Open BEGINRX opened 2 months ago
Hey @BEGINRX, seems like the problem is in the read_array()
function of phylib. As mmap_mode
is set to "r"
, this should just be loading the file out = np.load(path, mmap_mode=mmap_mode)
where the path is the path to 'pc_feature_ind.npy'
, and returning it directly. I am not certain from the final error message, but this loaded object may not be for some reason an ndarray, then applying squeeze()
on it is erroring out.
Can you try in in python my_file = np.load(...path to 'pc_feature_ind.npy')
and see what the my_file object is?
What sorter are you using? It is suspicious that there is only 1 unit, in this case maybe something has gone wrong in the 1-unit case with the saving of the data to an unexpected format.
Thank you for your reply! I have checked the array in pc_feature_ind.npy
. The data is array([[0]], dtype=int64)
. I used the mountainsorter5 sorter. I don't know why there is only one unit. Because in the similar condition in the next recording, there are many units. I will try to sort using other methods. Thank you again!
Weird, I don't see why that would error! Sorry I made a mistake in my last post, could you try:
out = np.load(...path to 'pc_feature_ind.npy', mmap_mode="r")
I think the next step if you are interested is to break into the phylib read_array
function (you can find where it is installed with pip show phylib
) and run it line-by-line to see exactly why the error is occuring. If you are interested but are not sure how I can tell you how, but it is a bit more hands on, so feel free to trying other methods to sort!
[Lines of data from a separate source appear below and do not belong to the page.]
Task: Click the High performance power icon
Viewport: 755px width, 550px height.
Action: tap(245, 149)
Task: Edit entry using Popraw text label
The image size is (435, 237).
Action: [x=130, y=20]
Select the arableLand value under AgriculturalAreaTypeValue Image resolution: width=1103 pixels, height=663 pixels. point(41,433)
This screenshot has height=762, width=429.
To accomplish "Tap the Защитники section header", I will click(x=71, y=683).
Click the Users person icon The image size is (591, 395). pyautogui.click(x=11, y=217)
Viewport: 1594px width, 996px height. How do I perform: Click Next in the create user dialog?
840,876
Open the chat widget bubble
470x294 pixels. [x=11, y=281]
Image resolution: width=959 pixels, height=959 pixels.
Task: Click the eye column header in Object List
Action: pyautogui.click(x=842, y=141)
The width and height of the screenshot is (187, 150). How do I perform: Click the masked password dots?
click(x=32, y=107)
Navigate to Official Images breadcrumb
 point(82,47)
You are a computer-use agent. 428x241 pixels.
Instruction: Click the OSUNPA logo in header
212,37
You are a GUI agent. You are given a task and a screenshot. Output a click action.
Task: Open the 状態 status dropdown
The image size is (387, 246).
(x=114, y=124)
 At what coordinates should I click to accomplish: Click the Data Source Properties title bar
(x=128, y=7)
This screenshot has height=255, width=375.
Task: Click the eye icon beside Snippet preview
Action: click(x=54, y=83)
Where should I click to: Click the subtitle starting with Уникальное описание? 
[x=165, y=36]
I used mmap_mode. The result is following.
>>> data = np.load('pc_feature_ind.npy', mmap_mode='r')
>>> data
memmap([[0]], dtype=int64)
It's similar to the previous result. Does it mean there is no feature extracted? I think I will run it line-by-line when I have free time. Thank you!
cool thanks, this seems possibly like a numpy bug! or something I am misunderstanding, but this should really work, and I think is due to there only being one unit.
import numpy as np
bad_array = np.array([0])
np.save("bad_array.npy", bad_array)
load_bad_array = np.load("bad_array.npy", mmap_mode="r")
load_bad_array.squeeze() # get error
good_array = np.array([0, 0])
np.save("good_array.npy", good_array )
load_good_array = np.load("good_array.npy", mmap_mode="r")
load_good_array .squeeze() # no error
99% sure it is a numpy bug because you dont get the same behaviour with a normal array. Feel free to open an issue at numpy
github.
If you want to load the data still there are workarounds by editing the phy code on your machine to handle the error, let me know if you have any questions about this.
It's funny. Thanks for your help. I will try it.
When I finish sorting, try to fix manually. But there are some problem.
phy template-gui params.py --debug
But other results can be imported into phy successfully. I find the number of cluster is one. Does the single cluster affect the process?